Directions: Condense the paragraph in the biographies that begins "Dr. David Reetz serves as Director" into a short bulleted list that keeps its main facts.

(Provided passage)

Dr. David reetz
Dr. David Reetz serves as Director of Counseling and Psychological Services at Rochester Institute of Technology where he maintains the dual role of clinician and chief administrator. Dr. Reetz is a national speaker on campus-wide mental health awareness and early intervention training. He was a governing board member and lead researcher for the Association for University and College Counseling Center Directors, coordinating the largest on-going database on college mental health policy, practice, and service delivery trends. Additionally, Dr. Reetz was an advisory board member for the Center for College Mental Health, a national network that connects practice, research and technology to benefit college students, mental health providers, administrators, researchers, and the public. Dr. Reetz holds a Ph.D. in Counseling Psychology.
Dr. Philip Lavine
Dr. Philip Lavine is the current staff psychiatrist at the RIT Student Health Center, and has been since 2007. He graduated from the George Washington University School of Medicine in Washington, D.C in 1987, receiving his M.D. After graduating from the George Washington University School of Medicine, Dr. Lavine moved to Rochester, New York, where he began his internship and residency in psychiatry at Strong Memorial Hospital, a position he held for 3 years. In 1990, he became the Chief Resident in psychiatry at Strong Memorial Hospital.
Having spent three years at Strong, Dr. Lavine began working at the University of Rochester with the fellowship in College Mental Health. He spent one year from 1991-1992 with the fellowship.
In 1993, Dr. Philip Lavine became board certified in psychiatry.
He began a private practice in 1992 that still operates today.
In 1999, Dr. Lavine became a consulting psychiatrist at Rochester Institute of Technology’s Student Health Center. He held this position until 2007, when he became the staff psychiatrist at RIT, a position he still holds today.
Karen graduated from Our Lady of Mercy High School here in Rochester, NY and went on to study at Niagara University. After two years and an associates degree in Liberal Arts, she married her husband, an Army officer stationed at Ft. Bragg, North Carolina with the 82nd Airborne Division. Karen lived in North and South Carolina over the next 20 years before moving back to New York with her children in 2009. Having lost both her husband and his younger brother to suicide, Karen is passionate about suicide prevention and changing the culture of mental health awareness. She has been a volunteer with the American Foundation for Suicide Prevention for 8 years and has served on the board for the Western New York Chapter of AFSP for 6 years. When not working part time at Veterans Outreach Center as an Intake Coordinator, Karen can be found presenting free suicide prevention programs in the greater Rochester area, providing outreach to those who have lost someone to suicide, or spending time with her family.

(End Provided passage)
(Provided material)

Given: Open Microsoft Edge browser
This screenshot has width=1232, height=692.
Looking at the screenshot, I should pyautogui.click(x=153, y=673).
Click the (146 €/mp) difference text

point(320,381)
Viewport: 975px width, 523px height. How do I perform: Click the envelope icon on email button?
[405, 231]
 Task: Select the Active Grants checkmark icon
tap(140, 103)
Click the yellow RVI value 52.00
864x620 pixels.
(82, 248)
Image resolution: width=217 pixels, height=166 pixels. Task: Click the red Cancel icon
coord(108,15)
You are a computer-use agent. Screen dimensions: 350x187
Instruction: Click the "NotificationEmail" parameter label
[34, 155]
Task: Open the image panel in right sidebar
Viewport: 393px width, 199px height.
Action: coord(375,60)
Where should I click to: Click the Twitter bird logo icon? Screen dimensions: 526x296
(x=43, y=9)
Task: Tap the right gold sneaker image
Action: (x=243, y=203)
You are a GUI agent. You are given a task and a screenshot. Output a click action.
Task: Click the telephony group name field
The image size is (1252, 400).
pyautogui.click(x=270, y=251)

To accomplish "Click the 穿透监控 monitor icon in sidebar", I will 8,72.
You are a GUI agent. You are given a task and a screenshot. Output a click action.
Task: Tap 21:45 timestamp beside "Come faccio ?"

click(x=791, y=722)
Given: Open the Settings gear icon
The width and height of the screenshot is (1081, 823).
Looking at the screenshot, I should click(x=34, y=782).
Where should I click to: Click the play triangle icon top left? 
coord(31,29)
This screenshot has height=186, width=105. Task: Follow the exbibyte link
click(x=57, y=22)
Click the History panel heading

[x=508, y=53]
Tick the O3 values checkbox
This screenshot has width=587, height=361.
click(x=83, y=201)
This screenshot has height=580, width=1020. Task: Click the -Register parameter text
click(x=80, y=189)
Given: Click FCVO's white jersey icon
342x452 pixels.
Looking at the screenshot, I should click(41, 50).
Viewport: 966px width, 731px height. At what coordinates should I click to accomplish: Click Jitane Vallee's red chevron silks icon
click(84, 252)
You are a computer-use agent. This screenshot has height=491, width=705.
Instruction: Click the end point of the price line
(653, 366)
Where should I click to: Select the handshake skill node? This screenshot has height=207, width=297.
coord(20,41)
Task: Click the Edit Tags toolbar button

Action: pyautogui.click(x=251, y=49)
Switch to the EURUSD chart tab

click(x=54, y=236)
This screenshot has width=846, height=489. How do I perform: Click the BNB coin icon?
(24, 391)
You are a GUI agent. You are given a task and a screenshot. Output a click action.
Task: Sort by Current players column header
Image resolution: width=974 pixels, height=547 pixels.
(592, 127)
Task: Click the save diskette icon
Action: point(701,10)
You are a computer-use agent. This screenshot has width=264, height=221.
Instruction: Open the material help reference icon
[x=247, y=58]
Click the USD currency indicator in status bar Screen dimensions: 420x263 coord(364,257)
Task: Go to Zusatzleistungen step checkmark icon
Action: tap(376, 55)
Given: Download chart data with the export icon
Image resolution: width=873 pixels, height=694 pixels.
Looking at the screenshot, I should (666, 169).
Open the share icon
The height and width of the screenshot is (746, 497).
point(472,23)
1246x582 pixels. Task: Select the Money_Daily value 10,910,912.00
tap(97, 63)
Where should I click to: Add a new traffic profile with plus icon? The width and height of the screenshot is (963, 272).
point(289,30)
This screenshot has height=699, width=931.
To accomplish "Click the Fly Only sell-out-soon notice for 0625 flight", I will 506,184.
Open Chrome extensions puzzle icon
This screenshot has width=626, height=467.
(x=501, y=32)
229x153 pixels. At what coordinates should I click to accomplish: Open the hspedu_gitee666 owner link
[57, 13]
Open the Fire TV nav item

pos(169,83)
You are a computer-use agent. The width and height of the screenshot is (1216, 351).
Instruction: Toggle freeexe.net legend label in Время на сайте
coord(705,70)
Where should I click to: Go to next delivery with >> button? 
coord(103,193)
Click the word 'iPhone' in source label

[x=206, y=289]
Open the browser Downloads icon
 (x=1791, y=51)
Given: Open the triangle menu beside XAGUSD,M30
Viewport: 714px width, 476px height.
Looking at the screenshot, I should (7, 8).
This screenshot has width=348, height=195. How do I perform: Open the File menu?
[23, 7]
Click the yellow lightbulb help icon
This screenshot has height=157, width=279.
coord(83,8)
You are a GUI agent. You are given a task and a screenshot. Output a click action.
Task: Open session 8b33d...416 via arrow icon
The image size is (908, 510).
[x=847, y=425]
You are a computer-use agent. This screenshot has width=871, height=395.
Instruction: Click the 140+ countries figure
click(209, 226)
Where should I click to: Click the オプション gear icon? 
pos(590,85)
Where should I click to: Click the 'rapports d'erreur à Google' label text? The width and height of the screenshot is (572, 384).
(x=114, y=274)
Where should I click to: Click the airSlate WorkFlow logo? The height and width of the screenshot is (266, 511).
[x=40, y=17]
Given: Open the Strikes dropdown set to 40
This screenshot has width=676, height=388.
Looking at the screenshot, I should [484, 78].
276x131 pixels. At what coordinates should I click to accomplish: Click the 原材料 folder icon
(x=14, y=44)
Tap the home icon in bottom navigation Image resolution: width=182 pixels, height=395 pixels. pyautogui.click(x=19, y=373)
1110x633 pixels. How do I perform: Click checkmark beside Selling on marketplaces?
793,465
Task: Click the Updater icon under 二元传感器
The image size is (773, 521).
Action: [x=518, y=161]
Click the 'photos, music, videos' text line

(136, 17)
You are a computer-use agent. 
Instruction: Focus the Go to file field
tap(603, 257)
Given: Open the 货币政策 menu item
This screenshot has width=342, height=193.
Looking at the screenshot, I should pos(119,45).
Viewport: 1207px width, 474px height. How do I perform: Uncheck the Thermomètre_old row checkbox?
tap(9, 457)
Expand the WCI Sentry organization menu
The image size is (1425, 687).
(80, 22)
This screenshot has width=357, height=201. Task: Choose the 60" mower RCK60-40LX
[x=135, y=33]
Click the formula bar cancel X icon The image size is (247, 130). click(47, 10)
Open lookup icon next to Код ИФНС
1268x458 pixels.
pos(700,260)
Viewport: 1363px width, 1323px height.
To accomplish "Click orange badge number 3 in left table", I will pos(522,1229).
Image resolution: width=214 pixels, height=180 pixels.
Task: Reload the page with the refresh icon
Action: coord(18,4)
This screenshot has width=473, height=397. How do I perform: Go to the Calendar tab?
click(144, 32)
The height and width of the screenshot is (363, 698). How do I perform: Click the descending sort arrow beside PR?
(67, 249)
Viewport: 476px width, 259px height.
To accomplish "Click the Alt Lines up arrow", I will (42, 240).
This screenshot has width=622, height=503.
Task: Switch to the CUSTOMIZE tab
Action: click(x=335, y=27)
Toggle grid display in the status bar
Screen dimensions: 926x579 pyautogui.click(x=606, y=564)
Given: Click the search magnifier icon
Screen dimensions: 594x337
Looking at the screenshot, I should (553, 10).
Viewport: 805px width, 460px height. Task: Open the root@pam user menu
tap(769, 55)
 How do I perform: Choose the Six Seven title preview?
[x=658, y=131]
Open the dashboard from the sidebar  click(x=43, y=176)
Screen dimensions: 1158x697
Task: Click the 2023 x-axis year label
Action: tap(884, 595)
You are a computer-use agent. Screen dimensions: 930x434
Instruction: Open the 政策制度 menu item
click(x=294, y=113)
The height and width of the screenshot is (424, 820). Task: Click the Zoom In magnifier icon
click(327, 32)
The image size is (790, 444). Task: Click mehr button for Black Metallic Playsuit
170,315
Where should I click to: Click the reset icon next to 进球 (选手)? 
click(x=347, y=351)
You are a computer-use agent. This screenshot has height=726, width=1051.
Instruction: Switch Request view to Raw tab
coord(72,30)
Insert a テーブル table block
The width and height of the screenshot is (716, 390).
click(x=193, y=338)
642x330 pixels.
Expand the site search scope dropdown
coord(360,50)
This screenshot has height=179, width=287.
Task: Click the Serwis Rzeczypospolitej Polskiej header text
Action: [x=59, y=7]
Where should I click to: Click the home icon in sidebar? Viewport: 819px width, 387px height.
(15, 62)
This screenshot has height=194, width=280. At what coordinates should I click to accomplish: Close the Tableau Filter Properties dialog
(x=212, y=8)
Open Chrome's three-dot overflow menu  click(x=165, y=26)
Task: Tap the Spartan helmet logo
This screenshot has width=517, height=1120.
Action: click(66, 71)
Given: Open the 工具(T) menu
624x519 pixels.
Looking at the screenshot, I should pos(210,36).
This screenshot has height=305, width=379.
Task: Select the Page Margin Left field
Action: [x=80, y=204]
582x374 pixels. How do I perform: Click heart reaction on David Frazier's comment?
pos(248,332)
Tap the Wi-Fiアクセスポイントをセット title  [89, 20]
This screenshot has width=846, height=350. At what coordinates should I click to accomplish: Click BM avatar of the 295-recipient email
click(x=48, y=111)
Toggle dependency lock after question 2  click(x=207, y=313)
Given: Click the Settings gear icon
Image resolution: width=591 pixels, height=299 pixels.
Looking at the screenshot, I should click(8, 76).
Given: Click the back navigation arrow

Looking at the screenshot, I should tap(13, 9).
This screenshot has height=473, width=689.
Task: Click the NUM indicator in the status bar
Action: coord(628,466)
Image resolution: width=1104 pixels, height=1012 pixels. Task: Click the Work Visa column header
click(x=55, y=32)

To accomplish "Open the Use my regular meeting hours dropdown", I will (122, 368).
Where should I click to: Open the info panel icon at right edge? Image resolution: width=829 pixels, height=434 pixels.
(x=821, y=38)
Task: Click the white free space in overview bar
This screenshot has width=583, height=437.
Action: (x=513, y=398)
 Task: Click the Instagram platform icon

(End Provided material)

Response to this exercise:
- Director of Counseling and Psychological Services at Rochester Institute of Technology, acting as both clinician and chief administrator
- National speaker on campus-wide mental health awareness and early intervention training
- Former governing board member and lead researcher for the Association for University and College Counseling Center Directors, coordinating the largest ongoing database on college mental health policy, practice, and service delivery trends
- Former advisory board member for the Center for College Mental Health, a national network connecting practice, research, and technology
- Holds a Ph.D. in Counseling Psychology